We are seeking to fill a research post within the Centre for Higher Education Research and Information (CHERI) of the Open University. CHERI is an internationally successful research centre and operates from both the Open University’s campus in Milton Keynes and offices in central London.

You will join an expanding team of researchers interested in different aspects of the changing relationship between higher education and society within the UK and also internationally. The Centre is currently undertaking a range of externally funded research projects on topics such as student learning, graduate employment, the academic profession, widening participation and related themes. You will have opportunities to develop your research in relation to these projects and to contribute to the development of new ones.

You should have a good first degree and a research qualification in a relevant field preferably a doctorate, together with experience and publications in a relevant area of educational or social research.

Yep. That’s what I want.

some news

I’m on break at Aroma, eating a chicken quesadilla. I didn’t particularly want a chicken quesadilla, but I also didn’t want to throw it away when a customer’s order was wrong (not my fault) and I was hungry. Also, I just got a catering order. Suck,

This week has been filled with news + excitement + running around. So much stuff has been going on, and I just don’t even know where to begin. I’ve been spending all my time at school, with friends, on my bike, here and there doing everything – it’s wonderful and dizzying and not conducive to productivity.

Yesterday I found out that I’ve been accepted into the PhD program – no one seems to have doubted my application except me, which is wonderful, and I’m totally thrilled. I spent most of yesterday making a high-pitched squealy noise. After so much anxiety the last few months, it’s good to know at least where I will be and what I will be doing for the next 4 and change years. On a related note, I need to buckle down and spend more time on my work, even though I don’t have that much to do at the moment.

On Wednesday I bought my plane ticket (boleto) to Portugal – I’m flying Chicago > Montreal > London > Porto, at which point I will join the Camino Portugues and follow the coast (costa) north to Santiago. I can’t – I just can’t believe it’s really happening. I have a lot of saving to do between now and then, and a lot of working out, but it’s really happening. I’ll be gone most of May. I started Spanish lessons last night – Mike’s going for full immersion, and would speak French if I didn’t understand the Spanish (I speak NONE), and English only as a last resort.

There has been a lot of really good time with friends lately – watching silly TV, working out, dancing, designating new hangouts, sleepovers, plans for summer adventures. We tried to figure out – complete with colored pencils, lists, and terrible drawings – if Coachella was feasible (the line-up is amazing), but have decided instead to travel en masse to Bonnaroo instead – it’s closer, more reasonable, a better time, etc etc. I can’t wait.
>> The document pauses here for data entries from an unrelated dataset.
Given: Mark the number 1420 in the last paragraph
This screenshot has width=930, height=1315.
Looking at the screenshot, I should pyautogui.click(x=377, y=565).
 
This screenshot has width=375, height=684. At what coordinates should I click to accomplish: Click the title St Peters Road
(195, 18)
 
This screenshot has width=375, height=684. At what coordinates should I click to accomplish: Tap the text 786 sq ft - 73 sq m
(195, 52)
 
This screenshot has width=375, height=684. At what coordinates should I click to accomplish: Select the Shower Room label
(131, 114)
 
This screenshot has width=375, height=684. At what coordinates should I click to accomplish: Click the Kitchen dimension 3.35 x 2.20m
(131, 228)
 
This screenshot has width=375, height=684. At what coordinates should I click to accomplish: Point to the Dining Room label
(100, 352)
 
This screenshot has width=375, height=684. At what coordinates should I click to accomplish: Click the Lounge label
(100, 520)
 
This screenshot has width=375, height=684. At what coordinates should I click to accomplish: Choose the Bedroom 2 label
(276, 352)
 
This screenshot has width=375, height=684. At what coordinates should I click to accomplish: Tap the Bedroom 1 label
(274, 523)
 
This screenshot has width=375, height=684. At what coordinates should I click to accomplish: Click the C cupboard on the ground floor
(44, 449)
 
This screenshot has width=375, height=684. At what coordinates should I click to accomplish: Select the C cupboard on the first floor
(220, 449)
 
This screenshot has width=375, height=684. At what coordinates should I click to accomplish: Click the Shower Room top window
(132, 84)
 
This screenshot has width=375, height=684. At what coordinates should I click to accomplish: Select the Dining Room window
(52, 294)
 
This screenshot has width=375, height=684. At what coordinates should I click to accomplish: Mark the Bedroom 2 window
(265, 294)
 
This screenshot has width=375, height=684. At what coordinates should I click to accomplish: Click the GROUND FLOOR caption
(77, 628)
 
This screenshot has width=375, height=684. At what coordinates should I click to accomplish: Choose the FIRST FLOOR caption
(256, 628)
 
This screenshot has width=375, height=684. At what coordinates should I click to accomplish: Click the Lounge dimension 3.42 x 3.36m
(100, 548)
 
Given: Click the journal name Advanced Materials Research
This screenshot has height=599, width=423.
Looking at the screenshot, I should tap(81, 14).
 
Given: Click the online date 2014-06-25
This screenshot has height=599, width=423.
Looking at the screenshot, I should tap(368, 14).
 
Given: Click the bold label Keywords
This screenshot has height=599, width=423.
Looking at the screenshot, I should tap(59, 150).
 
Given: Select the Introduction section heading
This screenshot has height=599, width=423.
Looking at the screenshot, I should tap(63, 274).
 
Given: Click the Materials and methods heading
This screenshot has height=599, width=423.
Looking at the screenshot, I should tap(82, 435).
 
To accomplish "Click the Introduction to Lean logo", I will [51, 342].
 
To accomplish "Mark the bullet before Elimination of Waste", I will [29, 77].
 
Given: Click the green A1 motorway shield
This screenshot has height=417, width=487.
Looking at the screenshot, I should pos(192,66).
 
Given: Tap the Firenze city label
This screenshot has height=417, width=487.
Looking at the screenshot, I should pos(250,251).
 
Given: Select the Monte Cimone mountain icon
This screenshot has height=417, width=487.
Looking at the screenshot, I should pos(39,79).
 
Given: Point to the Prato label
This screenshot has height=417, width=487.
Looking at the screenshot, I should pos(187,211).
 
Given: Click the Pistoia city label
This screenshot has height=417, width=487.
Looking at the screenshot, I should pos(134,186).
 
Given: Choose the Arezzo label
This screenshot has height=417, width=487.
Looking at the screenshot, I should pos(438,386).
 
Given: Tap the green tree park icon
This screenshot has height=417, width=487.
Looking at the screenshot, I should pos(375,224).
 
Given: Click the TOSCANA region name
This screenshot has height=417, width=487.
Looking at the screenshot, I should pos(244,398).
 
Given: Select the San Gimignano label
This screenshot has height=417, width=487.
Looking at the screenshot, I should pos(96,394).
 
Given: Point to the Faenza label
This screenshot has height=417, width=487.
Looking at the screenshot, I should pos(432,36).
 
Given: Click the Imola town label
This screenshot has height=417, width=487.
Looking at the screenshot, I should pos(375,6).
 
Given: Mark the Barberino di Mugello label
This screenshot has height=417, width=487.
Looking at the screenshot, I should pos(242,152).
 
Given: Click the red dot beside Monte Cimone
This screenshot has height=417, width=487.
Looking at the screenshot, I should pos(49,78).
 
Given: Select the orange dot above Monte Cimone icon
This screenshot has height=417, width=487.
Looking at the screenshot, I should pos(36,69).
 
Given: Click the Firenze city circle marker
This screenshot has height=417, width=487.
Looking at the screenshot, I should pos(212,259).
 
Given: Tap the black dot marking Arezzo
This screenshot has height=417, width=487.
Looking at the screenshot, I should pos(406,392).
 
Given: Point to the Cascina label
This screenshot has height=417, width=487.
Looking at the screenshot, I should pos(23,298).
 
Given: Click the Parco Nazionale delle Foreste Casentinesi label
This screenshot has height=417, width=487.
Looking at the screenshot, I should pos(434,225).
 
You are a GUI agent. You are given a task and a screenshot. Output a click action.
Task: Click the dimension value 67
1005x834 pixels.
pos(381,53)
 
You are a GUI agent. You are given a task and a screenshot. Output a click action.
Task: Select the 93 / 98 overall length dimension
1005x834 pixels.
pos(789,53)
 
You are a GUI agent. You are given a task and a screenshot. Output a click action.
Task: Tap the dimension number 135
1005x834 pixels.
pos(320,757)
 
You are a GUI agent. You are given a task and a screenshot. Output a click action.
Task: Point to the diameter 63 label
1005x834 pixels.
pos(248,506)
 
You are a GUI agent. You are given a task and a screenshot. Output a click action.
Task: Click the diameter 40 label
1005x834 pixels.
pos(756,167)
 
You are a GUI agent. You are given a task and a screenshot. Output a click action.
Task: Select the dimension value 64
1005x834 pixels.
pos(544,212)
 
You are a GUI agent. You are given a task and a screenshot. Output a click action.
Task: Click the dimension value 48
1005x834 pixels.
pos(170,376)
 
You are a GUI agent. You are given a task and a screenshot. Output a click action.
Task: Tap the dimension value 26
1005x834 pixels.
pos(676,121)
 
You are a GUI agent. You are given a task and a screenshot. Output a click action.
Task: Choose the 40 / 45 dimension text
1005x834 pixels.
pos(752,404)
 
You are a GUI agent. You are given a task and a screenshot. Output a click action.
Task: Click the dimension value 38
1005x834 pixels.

Much to the surprise of all parties, I’m actually in a relationship. It is good and simple and easy and I am really happy.

Spent most of the afternoon at Paradiso reading Communities in Cyberspace while the NaNo kids worked on their novels. I read until my eyes hurt, and then I had a milkshake with Carl. The semester will be over soon enough – but until then, I think I’ll mainly be in seclusion. Thanksgiving was good. I accomplished nothing over break – absolutely nothing – except some reading and lots of relaxing and some family togetherness. I took pictures of things at thrift stores. I saw Capote. I found out that I went to preschool, and that one of my preschool classmates is a friend I met in Champaign twenty years later. I’m rereading The Gunslinger. I have to give a presentation tomorrow morning and I’m totally stressing.

Less than two weeks til the end of the semester. I can do this, and then I’m going to waste at least three days playing Tetris, sleeping in, and doing nothing. Oh yeah, and then I’ll finish my PhD application. I can do this.